Data extracts –
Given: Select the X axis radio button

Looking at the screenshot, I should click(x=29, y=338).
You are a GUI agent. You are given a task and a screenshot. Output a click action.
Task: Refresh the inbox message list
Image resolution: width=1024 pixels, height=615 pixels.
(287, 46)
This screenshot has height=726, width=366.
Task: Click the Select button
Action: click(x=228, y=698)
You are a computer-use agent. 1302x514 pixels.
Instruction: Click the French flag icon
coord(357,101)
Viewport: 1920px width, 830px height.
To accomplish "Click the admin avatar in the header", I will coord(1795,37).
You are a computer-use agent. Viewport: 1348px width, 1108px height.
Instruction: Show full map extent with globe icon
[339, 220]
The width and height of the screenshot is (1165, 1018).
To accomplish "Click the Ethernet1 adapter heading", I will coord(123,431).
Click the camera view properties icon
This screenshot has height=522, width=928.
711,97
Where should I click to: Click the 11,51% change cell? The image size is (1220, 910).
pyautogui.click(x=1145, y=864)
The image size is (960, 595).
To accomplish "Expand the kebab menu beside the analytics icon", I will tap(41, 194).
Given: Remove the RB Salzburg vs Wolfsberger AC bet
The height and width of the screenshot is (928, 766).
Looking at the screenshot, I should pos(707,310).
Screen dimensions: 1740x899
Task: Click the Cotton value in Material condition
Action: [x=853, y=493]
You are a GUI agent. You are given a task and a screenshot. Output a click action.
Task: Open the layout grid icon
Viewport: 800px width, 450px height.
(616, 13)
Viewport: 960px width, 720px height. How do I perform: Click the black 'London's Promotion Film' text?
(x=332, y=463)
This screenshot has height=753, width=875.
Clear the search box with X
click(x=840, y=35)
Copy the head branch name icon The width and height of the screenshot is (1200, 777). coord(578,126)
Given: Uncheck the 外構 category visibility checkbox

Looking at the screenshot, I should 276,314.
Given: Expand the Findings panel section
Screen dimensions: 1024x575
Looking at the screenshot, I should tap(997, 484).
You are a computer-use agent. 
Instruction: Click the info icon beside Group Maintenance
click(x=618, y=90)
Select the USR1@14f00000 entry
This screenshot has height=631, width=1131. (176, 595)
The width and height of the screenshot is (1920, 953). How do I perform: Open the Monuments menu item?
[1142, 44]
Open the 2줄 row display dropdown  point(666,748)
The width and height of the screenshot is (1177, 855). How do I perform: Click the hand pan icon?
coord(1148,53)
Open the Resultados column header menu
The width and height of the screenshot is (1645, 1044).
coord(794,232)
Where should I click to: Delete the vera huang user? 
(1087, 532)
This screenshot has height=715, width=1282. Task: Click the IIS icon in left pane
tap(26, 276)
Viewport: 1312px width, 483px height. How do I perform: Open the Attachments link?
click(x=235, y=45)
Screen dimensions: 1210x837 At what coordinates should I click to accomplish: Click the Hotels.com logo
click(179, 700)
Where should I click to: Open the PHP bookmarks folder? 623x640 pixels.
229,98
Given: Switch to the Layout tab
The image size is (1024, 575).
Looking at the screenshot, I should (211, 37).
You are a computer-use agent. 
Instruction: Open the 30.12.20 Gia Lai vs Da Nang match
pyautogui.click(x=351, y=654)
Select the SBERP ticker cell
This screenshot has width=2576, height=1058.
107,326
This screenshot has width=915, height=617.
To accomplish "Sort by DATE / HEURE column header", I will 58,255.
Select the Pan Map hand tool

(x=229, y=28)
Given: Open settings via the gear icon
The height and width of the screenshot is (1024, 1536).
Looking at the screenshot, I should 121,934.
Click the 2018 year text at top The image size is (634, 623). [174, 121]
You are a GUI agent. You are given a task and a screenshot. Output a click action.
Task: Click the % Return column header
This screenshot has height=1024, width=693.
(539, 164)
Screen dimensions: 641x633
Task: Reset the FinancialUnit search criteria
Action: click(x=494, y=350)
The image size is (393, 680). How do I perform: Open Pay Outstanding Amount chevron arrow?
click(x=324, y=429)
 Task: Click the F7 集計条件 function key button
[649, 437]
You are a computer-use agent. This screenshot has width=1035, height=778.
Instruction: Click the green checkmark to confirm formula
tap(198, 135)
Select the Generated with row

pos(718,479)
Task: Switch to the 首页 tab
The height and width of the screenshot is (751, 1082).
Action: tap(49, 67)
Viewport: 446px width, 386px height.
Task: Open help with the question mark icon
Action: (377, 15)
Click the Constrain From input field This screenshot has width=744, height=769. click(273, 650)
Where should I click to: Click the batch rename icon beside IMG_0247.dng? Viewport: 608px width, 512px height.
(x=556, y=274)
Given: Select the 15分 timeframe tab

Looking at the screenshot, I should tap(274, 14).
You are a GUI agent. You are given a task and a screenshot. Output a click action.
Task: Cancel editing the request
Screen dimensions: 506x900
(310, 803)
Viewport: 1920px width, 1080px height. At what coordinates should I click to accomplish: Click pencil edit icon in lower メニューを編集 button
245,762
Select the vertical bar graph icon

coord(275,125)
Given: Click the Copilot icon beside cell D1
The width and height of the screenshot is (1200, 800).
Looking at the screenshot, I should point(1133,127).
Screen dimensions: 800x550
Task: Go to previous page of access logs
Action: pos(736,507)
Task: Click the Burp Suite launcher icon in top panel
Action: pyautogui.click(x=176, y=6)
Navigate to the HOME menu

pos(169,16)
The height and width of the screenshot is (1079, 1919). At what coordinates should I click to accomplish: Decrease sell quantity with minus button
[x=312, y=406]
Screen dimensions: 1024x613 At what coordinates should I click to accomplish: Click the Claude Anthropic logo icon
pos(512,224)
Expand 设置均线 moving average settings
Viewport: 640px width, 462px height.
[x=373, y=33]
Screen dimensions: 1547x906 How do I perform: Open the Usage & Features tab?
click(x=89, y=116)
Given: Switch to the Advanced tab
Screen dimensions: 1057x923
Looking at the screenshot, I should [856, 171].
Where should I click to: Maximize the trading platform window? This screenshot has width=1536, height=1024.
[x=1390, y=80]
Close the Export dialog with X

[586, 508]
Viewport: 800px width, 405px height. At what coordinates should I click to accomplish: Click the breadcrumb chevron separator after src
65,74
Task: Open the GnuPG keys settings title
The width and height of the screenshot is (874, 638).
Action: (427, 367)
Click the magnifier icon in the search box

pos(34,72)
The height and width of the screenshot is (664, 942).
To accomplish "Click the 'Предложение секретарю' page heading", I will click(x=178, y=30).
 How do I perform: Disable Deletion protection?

Exercise objective – With nothing left out, copy the data above exactly.

Solution to this task –
Given: Select the X axis radio button

Looking at the screenshot, I should click(x=29, y=338).
You are a GUI agent. You are given a task and a screenshot. Output a click action.
Task: Refresh the inbox message list
Image resolution: width=1024 pixels, height=615 pixels.
(287, 46)
This screenshot has height=726, width=366.
Task: Click the Select button
Action: click(x=228, y=698)
You are a computer-use agent. 1302x514 pixels.
Instruction: Click the French flag icon
coord(357,101)
Viewport: 1920px width, 830px height.
To accomplish "Click the admin avatar in the header", I will coord(1795,37).
You are a computer-use agent. Viewport: 1348px width, 1108px height.
Instruction: Show full map extent with globe icon
[339, 220]
The width and height of the screenshot is (1165, 1018).
To accomplish "Click the Ethernet1 adapter heading", I will coord(123,431).
Click the camera view properties icon
This screenshot has height=522, width=928.
711,97
Where should I click to: Click the 11,51% change cell? The image size is (1220, 910).
pyautogui.click(x=1145, y=864)
The image size is (960, 595).
To accomplish "Expand the kebab menu beside the analytics icon", I will tap(41, 194).
Given: Remove the RB Salzburg vs Wolfsberger AC bet
The height and width of the screenshot is (928, 766).
Looking at the screenshot, I should pos(707,310).
Screen dimensions: 1740x899
Task: Click the Cotton value in Material condition
Action: [x=853, y=493]
You are a GUI agent. You are given a task and a screenshot. Output a click action.
Task: Open the layout grid icon
Viewport: 800px width, 450px height.
(616, 13)
Viewport: 960px width, 720px height. How do I perform: Click the black 'London's Promotion Film' text?
(x=332, y=463)
This screenshot has height=753, width=875.
Clear the search box with X
click(x=840, y=35)
Copy the head branch name icon The width and height of the screenshot is (1200, 777). coord(578,126)
Given: Uncheck the 外構 category visibility checkbox

Looking at the screenshot, I should 276,314.
Given: Expand the Findings panel section
Screen dimensions: 1024x575
Looking at the screenshot, I should tap(997, 484).
You are a computer-use agent. 
Instruction: Click the info icon beside Group Maintenance
click(x=618, y=90)
Select the USR1@14f00000 entry
This screenshot has height=631, width=1131. (176, 595)
The width and height of the screenshot is (1920, 953). How do I perform: Open the Monuments menu item?
[1142, 44]
Open the 2줄 row display dropdown  point(666,748)
The width and height of the screenshot is (1177, 855). How do I perform: Click the hand pan icon?
coord(1148,53)
Open the Resultados column header menu
The width and height of the screenshot is (1645, 1044).
coord(794,232)
Where should I click to: Delete the vera huang user? 
(1087, 532)
This screenshot has height=715, width=1282. Task: Click the IIS icon in left pane
tap(26, 276)
Viewport: 1312px width, 483px height. How do I perform: Open the Attachments link?
click(x=235, y=45)
Screen dimensions: 1210x837 At what coordinates should I click to accomplish: Click the Hotels.com logo
click(179, 700)
Where should I click to: Open the PHP bookmarks folder? 623x640 pixels.
229,98
Given: Switch to the Layout tab
The image size is (1024, 575).
Looking at the screenshot, I should (211, 37).
You are a computer-use agent. 
Instruction: Open the 30.12.20 Gia Lai vs Da Nang match
pyautogui.click(x=351, y=654)
Select the SBERP ticker cell
This screenshot has width=2576, height=1058.
107,326
This screenshot has width=915, height=617.
To accomplish "Sort by DATE / HEURE column header", I will 58,255.
Select the Pan Map hand tool

(x=229, y=28)
Given: Open settings via the gear icon
The height and width of the screenshot is (1024, 1536).
Looking at the screenshot, I should 121,934.
Click the 2018 year text at top The image size is (634, 623). [174, 121]
You are a GUI agent. You are given a task and a screenshot. Output a click action.
Task: Click the % Return column header
This screenshot has height=1024, width=693.
(539, 164)
Screen dimensions: 641x633
Task: Reset the FinancialUnit search criteria
Action: click(x=494, y=350)
The image size is (393, 680). How do I perform: Open Pay Outstanding Amount chevron arrow?
click(x=324, y=429)
 Task: Click the F7 集計条件 function key button
[649, 437]
You are a computer-use agent. This screenshot has width=1035, height=778.
Instruction: Click the green checkmark to confirm formula
tap(198, 135)
Select the Generated with row

pos(718,479)
Task: Switch to the 首页 tab
The height and width of the screenshot is (751, 1082).
Action: tap(49, 67)
Viewport: 446px width, 386px height.
Task: Open help with the question mark icon
Action: (377, 15)
Click the Constrain From input field This screenshot has width=744, height=769. click(273, 650)
Where should I click to: Click the batch rename icon beside IMG_0247.dng? Viewport: 608px width, 512px height.
(x=556, y=274)
Given: Select the 15分 timeframe tab

Looking at the screenshot, I should tap(274, 14).
You are a GUI agent. You are given a task and a screenshot. Output a click action.
Task: Cancel editing the request
Screen dimensions: 506x900
(310, 803)
Viewport: 1920px width, 1080px height. At what coordinates should I click to accomplish: Click pencil edit icon in lower メニューを編集 button
245,762
Select the vertical bar graph icon

coord(275,125)
Given: Click the Copilot icon beside cell D1
The width and height of the screenshot is (1200, 800).
Looking at the screenshot, I should point(1133,127).
Screen dimensions: 800x550
Task: Go to previous page of access logs
Action: pos(736,507)
Task: Click the Burp Suite launcher icon in top panel
Action: pyautogui.click(x=176, y=6)
Navigate to the HOME menu

pos(169,16)
The height and width of the screenshot is (1079, 1919). At what coordinates should I click to accomplish: Decrease sell quantity with minus button
[x=312, y=406]
Screen dimensions: 1024x613 At what coordinates should I click to accomplish: Click the Claude Anthropic logo icon
pos(512,224)
Expand 设置均线 moving average settings
Viewport: 640px width, 462px height.
[x=373, y=33]
Screen dimensions: 1547x906 How do I perform: Open the Usage & Features tab?
click(x=89, y=116)
Given: Switch to the Advanced tab
Screen dimensions: 1057x923
Looking at the screenshot, I should [856, 171].
Where should I click to: Maximize the trading platform window? This screenshot has width=1536, height=1024.
[x=1390, y=80]
Close the Export dialog with X

[586, 508]
Viewport: 800px width, 405px height. At what coordinates should I click to accomplish: Click the breadcrumb chevron separator after src
65,74
Task: Open the GnuPG keys settings title
The width and height of the screenshot is (874, 638).
Action: (427, 367)
Click the magnifier icon in the search box

pos(34,72)
The height and width of the screenshot is (664, 942).
To accomplish "Click the 'Предложение секретарю' page heading", I will click(x=178, y=30).
 How do I perform: Disable Deletion protection?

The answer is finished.